Deine Geschichte beweist gar nichts. Du hast keine Fehlgeburte, nur biochemische Schwangerschaften. Das sind reine HCG-Zahlen, die Du verloren hast, keine Kinder. Wenn Du das Herz schlagen siehst, die Bewegungen spürst und dann Deine Tochter verlierst.... Wenn Du ausgeschabt wirst, und Dir das wichtigste im Leben nach Monaten wieder genommen wird, dann kannst Du mitreden und den anderen Ratschläge geben, wie sie sich nach einer Fehlgeburt verhalten sollen. Bis dahin solltest Du Dich etwas zügeln, da Deine Meinung ist weder hilfreich, noch aufbauend, noch sprichst Du aus Erfahrung.

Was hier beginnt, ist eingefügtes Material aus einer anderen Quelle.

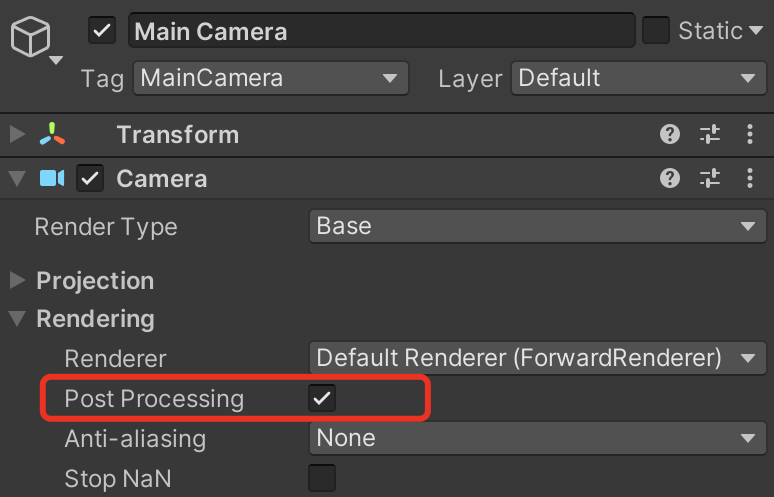Disable the Main Camera active checkbox
Image resolution: width=774 pixels, height=497 pixels.
102,31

Was für eine unverschämtheit ist das denn, zu behaupten eine biochemische schwangerschaft wäre nur eine hcg-zahl! Geht gar nicht sowas. Und dann noch so feige sein, so eine frechheit anonym zu posten. Zum kotzen!

Isolde


  Re: Kinder in der Praxis =(
no avatar
   Rumpel14
Status:
schrieb am 21.11.2014 22:14
Zitat
isolde35
Zitat
JetztIstGenug

Deine Geschichte beweist gar nichts. Du hast keine Fehlgeburte, nur biochemische Schwangerschaften. Das sind reine HCG-Zahlen, die Du verloren hast, keine Kinder. Wenn Du das Herz schlagen siehst, die Bewegungen spürst und dann Deine Tochter verlierst.... Wenn Du ausgeschabt wirst, und Dir das wichtigste im Leben nach Monaten wieder genommen wird, dann kannst Du mitreden und den anderen Ratschläge geben, wie sie sich nach einer Fehlgeburt verhalten sollen. Bis dahin solltest Du Dich etwas zügeln, da Deine Meinung ist weder hilfreich, noch aufbauend, noch sprichst Du aus Erfahrung.

Was für eine unverschämtheit ist das denn, zu behaupten eine biochemische schwangerschaft wäre nur eine hcg-zahl! Geht gar nicht sowas. Und dann noch so feige sein, so eine frechheit anonym zu posten. Zum kotzen!

Isolde

Liebe isolde,

genau so habe ich auch gedacht. Und dann ist mir aufgefallen das es nur unglaublich fies der lieben Krabbenmama gegenüber sein soll. Das die Person hinter diesem Posting ernsthafte Probleme hat und mit ihrer Situation und ihrem Leben vermutlich nicht im Reinen ist.
Das ist ok so. Wir sind hier in einem außergewöhnlichem Forum.
Ich wünschte mir mehr Toleranz von beiden Seiten.
Die meisten Eltern versuchen es zu vermeiden die Kinder in die Klinik mitzunehmen, einfach weil es keinen Spaß macht. Und sollte es doch vorkommen, dann ist es nunmal leider so. Ich glaube fast niemand nimmt sein Kind mit um es anderen unter die Nase zu reiben.

Bei der letzten Punktion hatte ich eine super liebe Frau mit im Zimmer, über 10 ICSI´s erfolglos, keine Einnistung, nix. Und das einzige was ich dachte war: Scheiße, gleich kommt Dein Mann mit unserem Kind rein. Also mir machen solche Situationen definitiv keinen Spaß!